▶ [DIRECTIONS FOR THIS TASK]:
Copy word for word, please, the lines of the entries below running from the one containing "Home (57, 122)" to the one containing "Terms and conditions (402, 2456)", both ends included.

▶ [STUDY MATERIAL]:

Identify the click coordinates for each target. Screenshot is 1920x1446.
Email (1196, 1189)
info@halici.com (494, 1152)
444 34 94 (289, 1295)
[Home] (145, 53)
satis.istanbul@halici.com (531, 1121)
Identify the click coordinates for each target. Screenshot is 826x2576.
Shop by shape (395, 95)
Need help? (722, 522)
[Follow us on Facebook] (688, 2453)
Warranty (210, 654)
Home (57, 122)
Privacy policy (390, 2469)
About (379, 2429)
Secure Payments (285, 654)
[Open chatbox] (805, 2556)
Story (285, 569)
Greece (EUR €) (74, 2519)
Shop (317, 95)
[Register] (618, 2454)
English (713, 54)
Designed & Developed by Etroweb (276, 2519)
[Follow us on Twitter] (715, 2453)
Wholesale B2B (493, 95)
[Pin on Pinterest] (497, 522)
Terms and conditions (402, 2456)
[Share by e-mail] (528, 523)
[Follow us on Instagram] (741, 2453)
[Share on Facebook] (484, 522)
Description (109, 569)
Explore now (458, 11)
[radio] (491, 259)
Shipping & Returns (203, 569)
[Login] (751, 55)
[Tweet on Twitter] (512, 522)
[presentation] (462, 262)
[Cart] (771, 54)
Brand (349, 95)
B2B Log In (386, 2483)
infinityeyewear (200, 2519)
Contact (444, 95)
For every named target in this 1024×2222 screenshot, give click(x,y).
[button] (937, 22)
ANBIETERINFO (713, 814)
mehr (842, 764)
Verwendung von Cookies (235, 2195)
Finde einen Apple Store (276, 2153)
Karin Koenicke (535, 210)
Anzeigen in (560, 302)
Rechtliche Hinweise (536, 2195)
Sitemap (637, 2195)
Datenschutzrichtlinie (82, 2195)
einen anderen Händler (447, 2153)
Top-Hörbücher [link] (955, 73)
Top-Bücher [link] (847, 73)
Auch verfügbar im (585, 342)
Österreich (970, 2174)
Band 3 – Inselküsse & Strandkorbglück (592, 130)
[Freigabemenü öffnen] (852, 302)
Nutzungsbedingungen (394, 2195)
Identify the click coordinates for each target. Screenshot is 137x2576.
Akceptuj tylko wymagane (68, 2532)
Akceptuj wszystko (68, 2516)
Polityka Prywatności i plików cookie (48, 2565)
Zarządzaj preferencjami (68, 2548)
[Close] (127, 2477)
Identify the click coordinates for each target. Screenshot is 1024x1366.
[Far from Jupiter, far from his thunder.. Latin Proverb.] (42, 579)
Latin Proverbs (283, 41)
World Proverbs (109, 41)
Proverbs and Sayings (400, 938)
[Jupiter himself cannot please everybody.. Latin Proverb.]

▶ [ANSWER BOX]:
Home (57, 122)
Privacy policy (390, 2469)
About (379, 2429)
Secure Payments (285, 654)
[Open chatbox] (805, 2556)
Story (285, 569)
Greece (EUR €) (74, 2519)
Shop (317, 95)
[Register] (618, 2454)
English (713, 54)
Designed & Developed by Etroweb (276, 2519)
[Follow us on Twitter] (715, 2453)
Wholesale B2B (493, 95)
[Pin on Pinterest] (497, 522)
Terms and conditions (402, 2456)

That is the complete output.